Acute aortic syndromes requiring surgical intervention such as ruptured descending thoracic aortic aneurysms, symptomatic acute type B aortic dissections, intramural aortic hematoma, aortopulmonary fistulae, penetrating aortic ulcers, and traumatic aortic transections have been associated with as much as a six-fold increase in morbidity and mortality compared with elective scenarios.17

Here, in the acute setting, stent grafts, if indicated, offer the potential of an expeditious life-saving procedure in critically ill patients. At a minimum, stent grafts can be seen as a salvage strategy, which can allow for elective surgical repair under controlled circumstances. Optimally and potentially, stent grafts can be seen as a definitive therapeutic modality, although long-term data are lacking to support the latter statement.18

According to the International Registry of Acute Aortic Dissection (IRAD),19 uncomplicated acute type B dissection treated with medical therapy is associated with a mortality rate of 10.7%. However, up to 20% of patients with type B dissection develop complications, i.e. rupture and malperfusion requiring surgical intervention with a subsequent mortality of 31.4%.19 However, the outcomes in both complicated and uncomplicated type B dissection seem to be improving at high-volume centers. In 2007, Estrera et al. reported a 17% mortality associated with complicated type B dissection and only a 1.2% mortality associated with uncomplicated type B dissection.20 The endovascular treatment of uncomplicated and complicated type B aortic dissections is an area of active investigation. A recent meta-analysis of outcomes following endovascular treatment of type B aortic dissections revealed a greater than 95% technical success rate and low rates of paraplegia (0.8%) and stroke (1.9%). However, they did note a 14–18% overall major complication rate. The acute and mid-term results of an endovascular approach to type B dissection appeared to compare favorably with open repair.21

Multiple series with limited patient numbers and limited follow-up indicate that stent graft repair is a viable alternative to open repair for traumatic aortic injuries. In fact, peri-operative mortality and paraplegia rates appear to compare favorably with traditional open repair. These results are apparent despite increased intercostal artery occlusion and frequent coverage of the left subclavian artery compared with open repair. The reason for this is unclear, but may be due to the fact that mean arterial pressures can be run higher after stent repair versus open repair. Leurs et al. in an analysis of the European Collaborators on Stent/Graft Techniques for Aortic Aneurysm Repair (EUROSTAR) database reported on 50 patients treated with traumatic aortic transections: the operative mortality and paraplegia rates were both 6%.22

In summary, endovascular stent grafting of disease processes of the descending aorta is feasible and relatively safe.
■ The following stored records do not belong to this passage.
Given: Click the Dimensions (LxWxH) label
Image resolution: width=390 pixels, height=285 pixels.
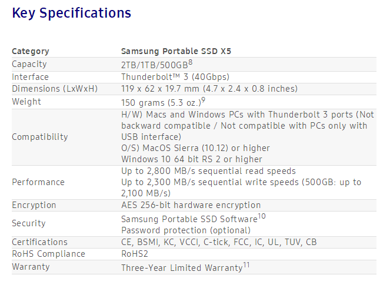Looking at the screenshot, I should tap(55, 89).
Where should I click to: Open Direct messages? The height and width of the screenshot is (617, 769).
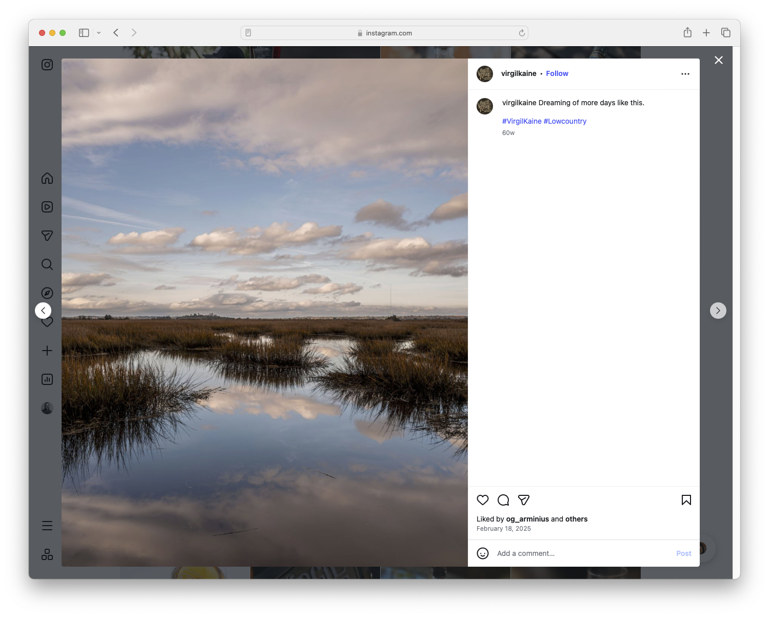coord(47,236)
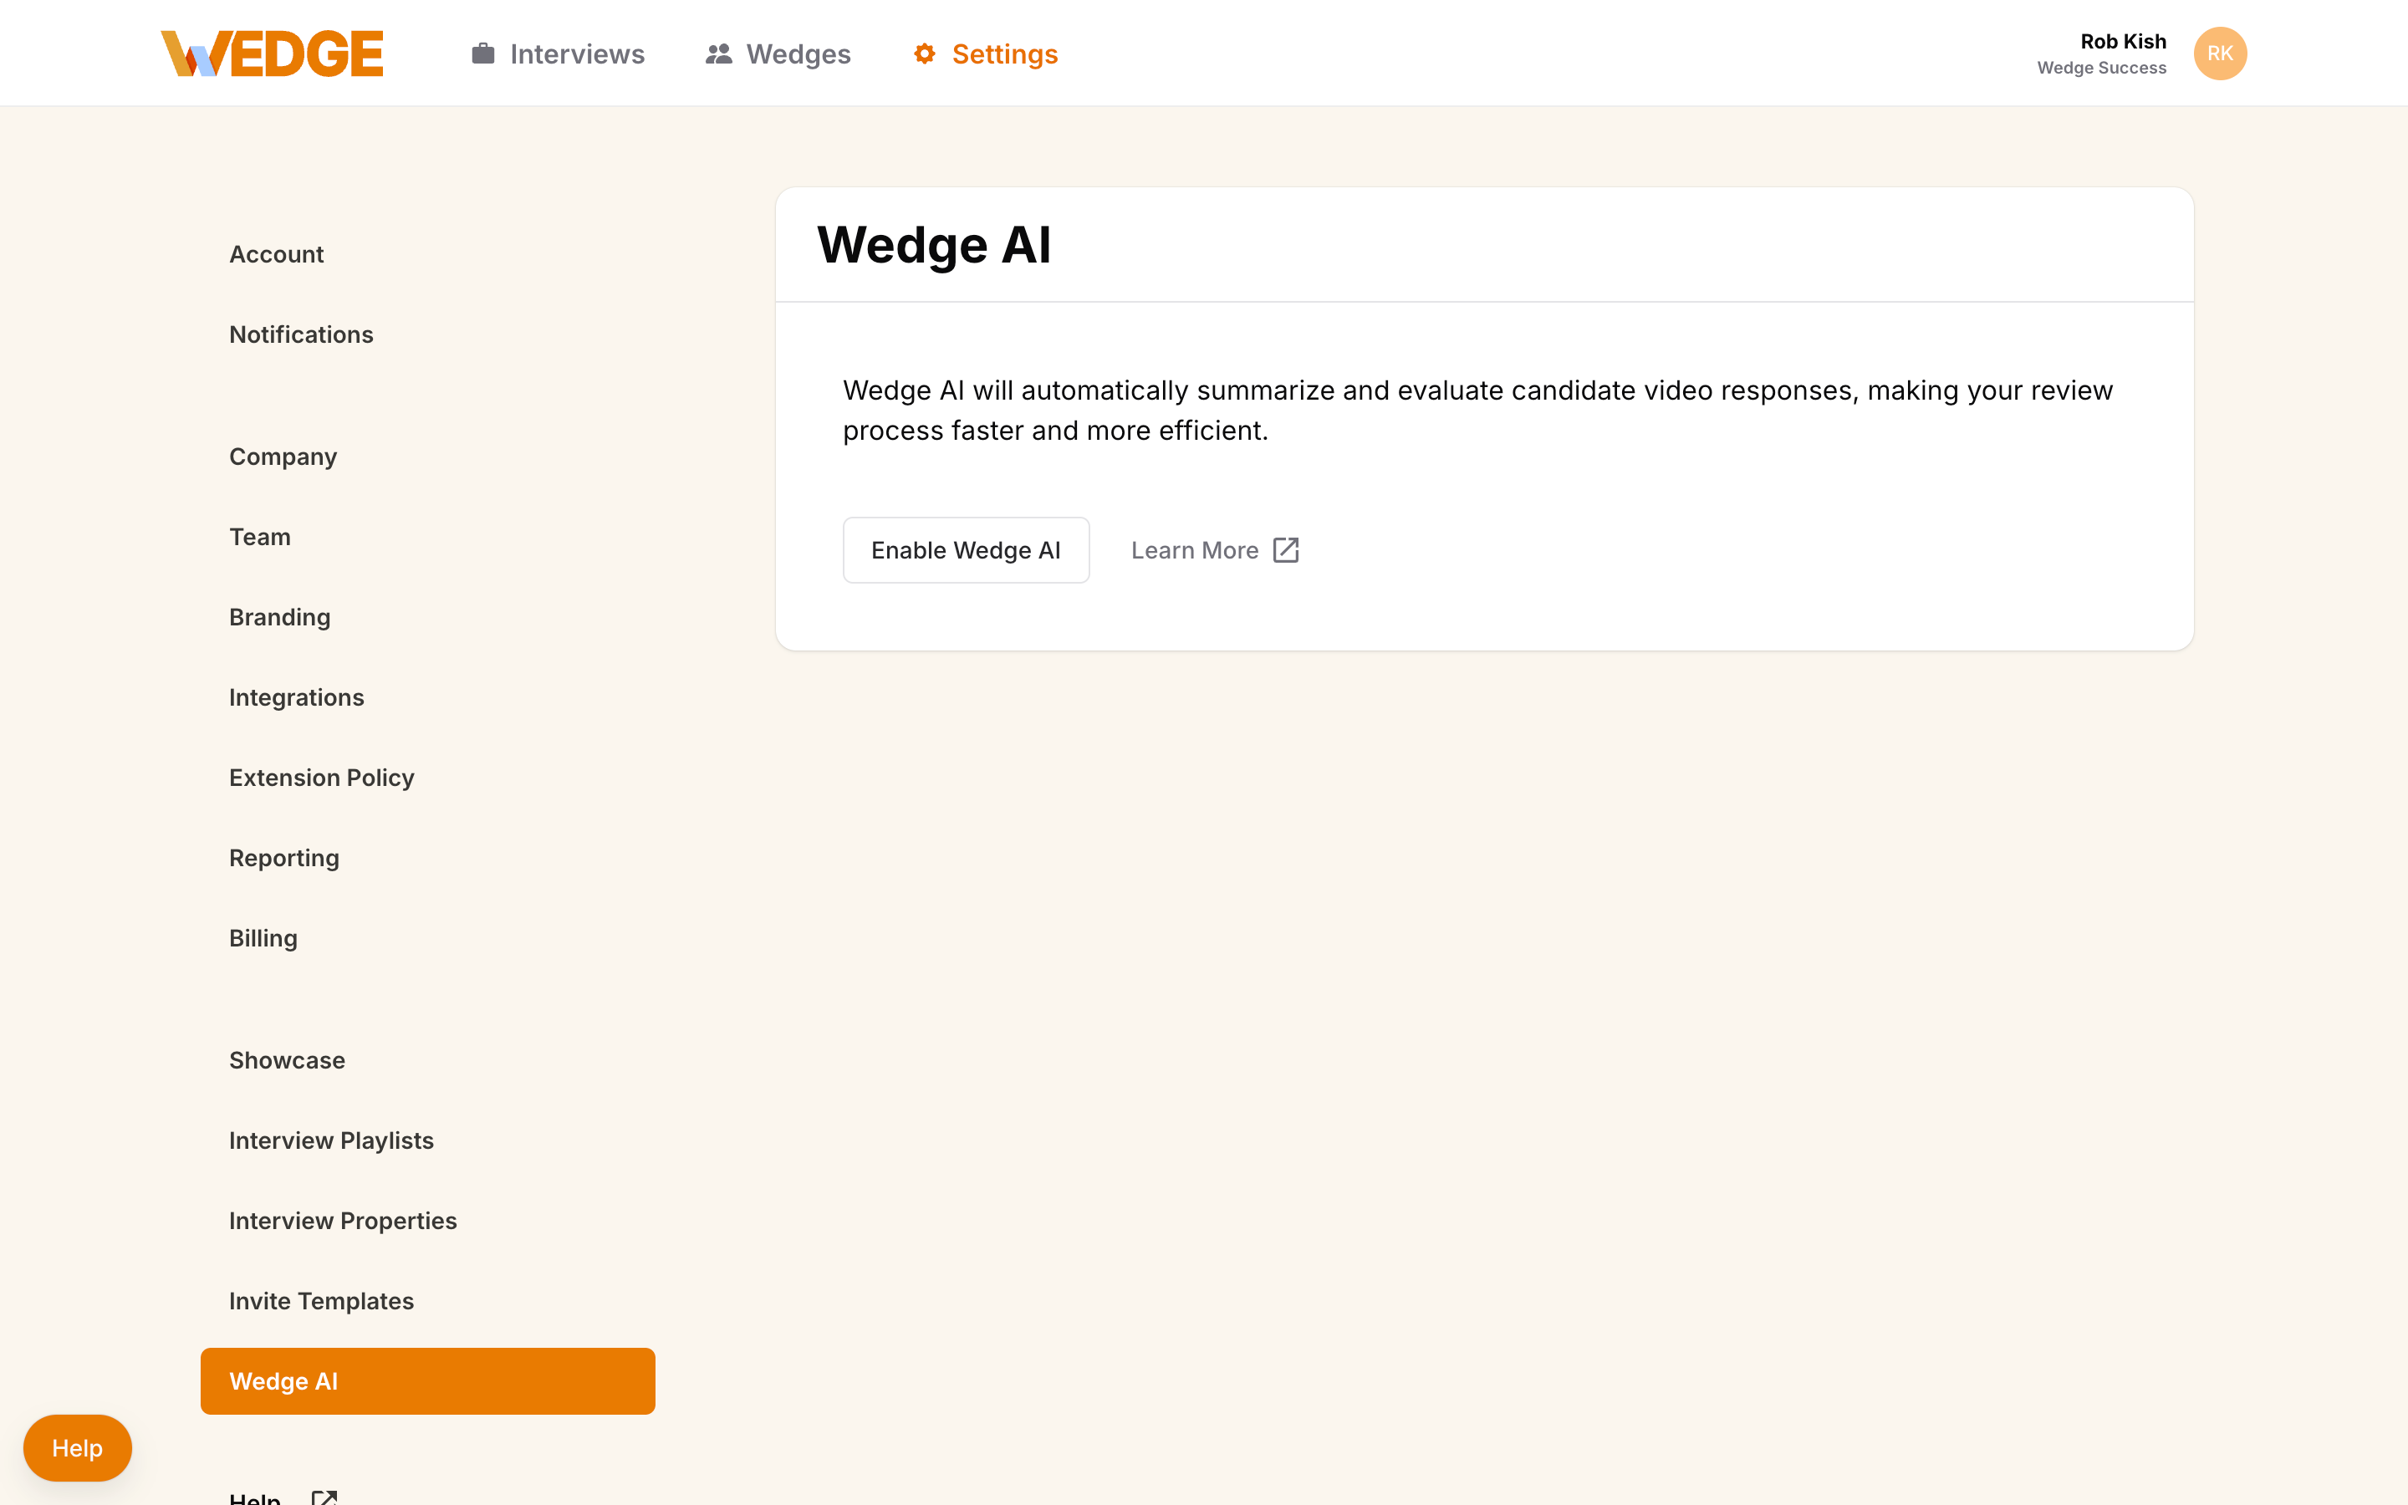The image size is (2408, 1505).
Task: Open the RK user avatar
Action: pyautogui.click(x=2220, y=54)
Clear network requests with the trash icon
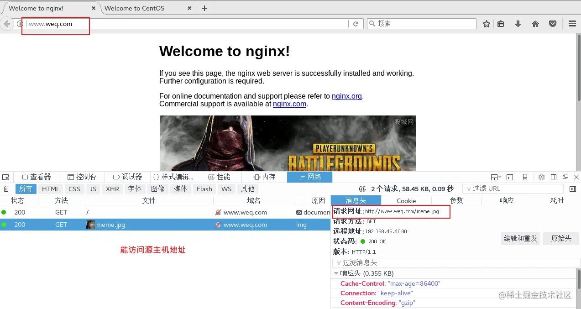Screen dimensions: 581x309 point(6,189)
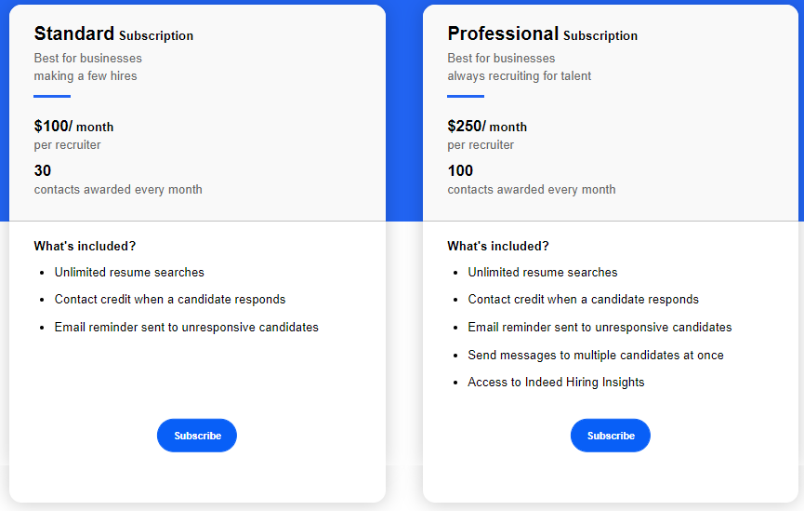Click the $100/month price text
The image size is (804, 511).
73,126
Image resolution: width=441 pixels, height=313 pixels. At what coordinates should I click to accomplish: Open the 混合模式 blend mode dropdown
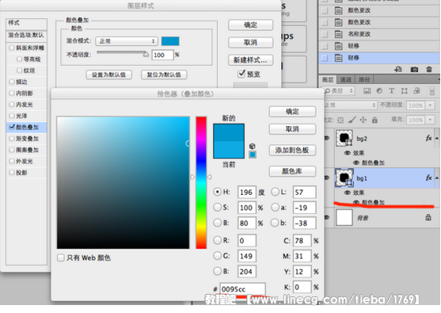pos(126,41)
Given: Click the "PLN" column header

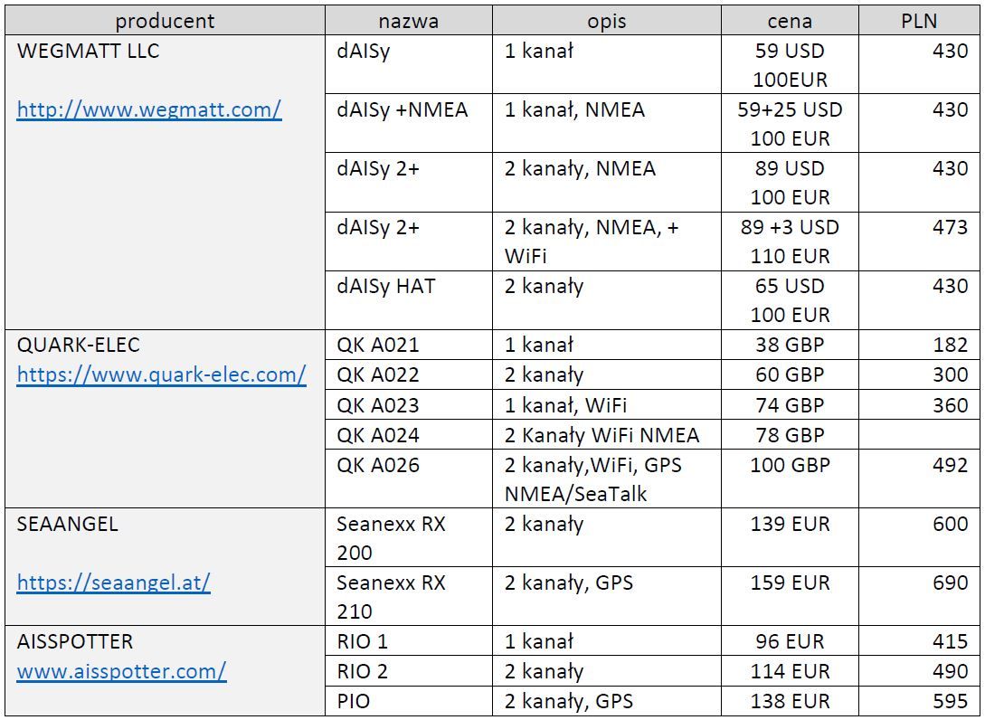Looking at the screenshot, I should pyautogui.click(x=919, y=21).
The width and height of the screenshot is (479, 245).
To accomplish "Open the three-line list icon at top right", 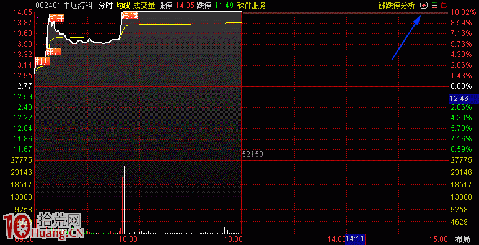I will pyautogui.click(x=435, y=5).
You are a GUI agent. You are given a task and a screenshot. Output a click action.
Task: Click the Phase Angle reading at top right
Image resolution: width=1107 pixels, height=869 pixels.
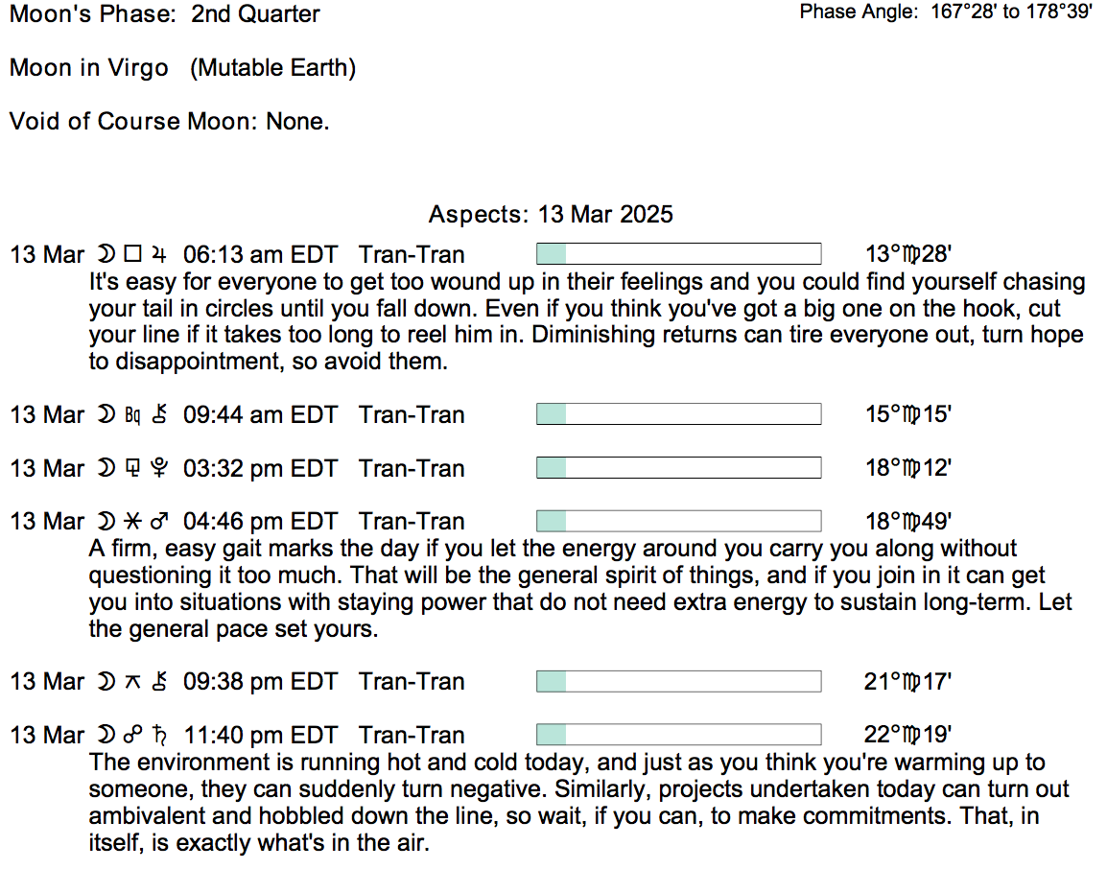coord(945,12)

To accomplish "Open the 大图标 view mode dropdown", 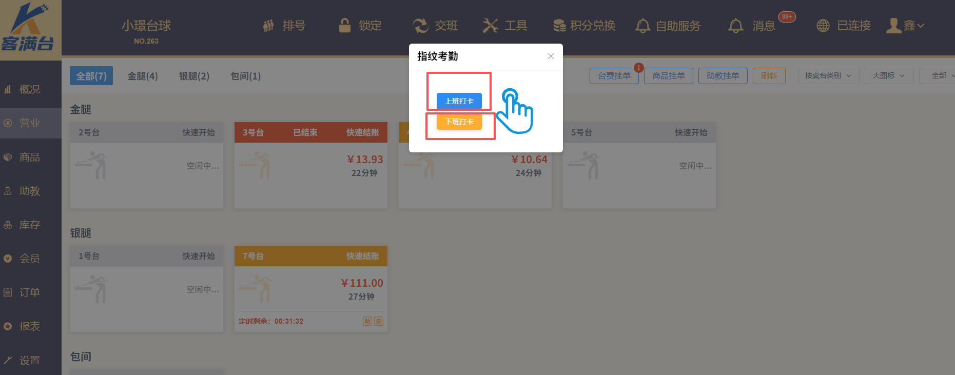I will point(888,76).
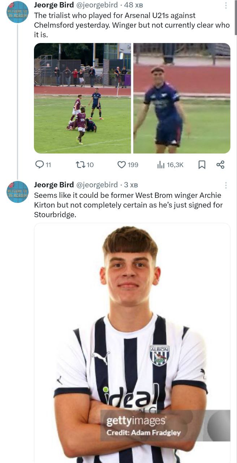Open the '3 хв' timestamp of the second tweet
237x463 pixels.
coord(131,185)
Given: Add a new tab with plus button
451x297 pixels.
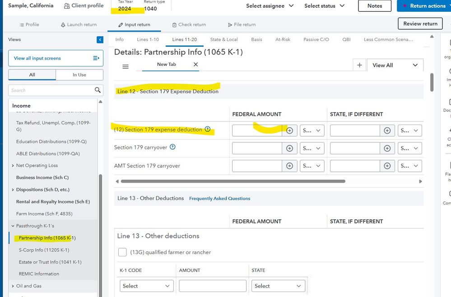Looking at the screenshot, I should pos(359,65).
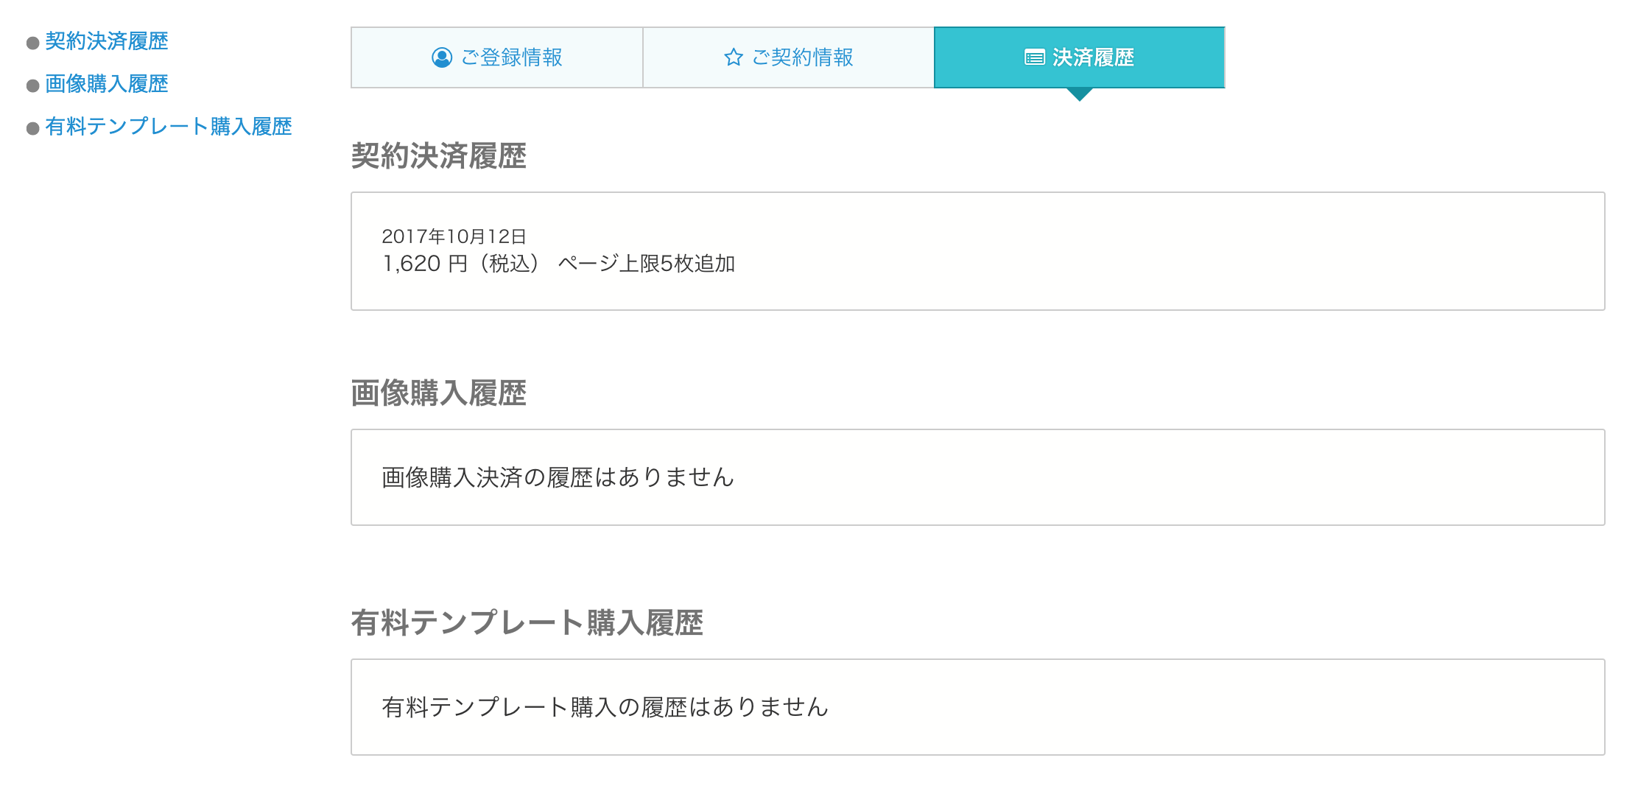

Exquisite judgment is essential for good results. Generally, these results rest on a broad knowledge base of thoracic aortic disease processes and experience in both open and endovascular surgery. Careful attention to patient anatomy and device specifications must be maintained. The key to the successful implementation of this technology lies in careful pre-operative planning (pre-operative imaging, device selection, and access matters), intra-operative execution with safe device delivery, and prevention of central nervous system injury.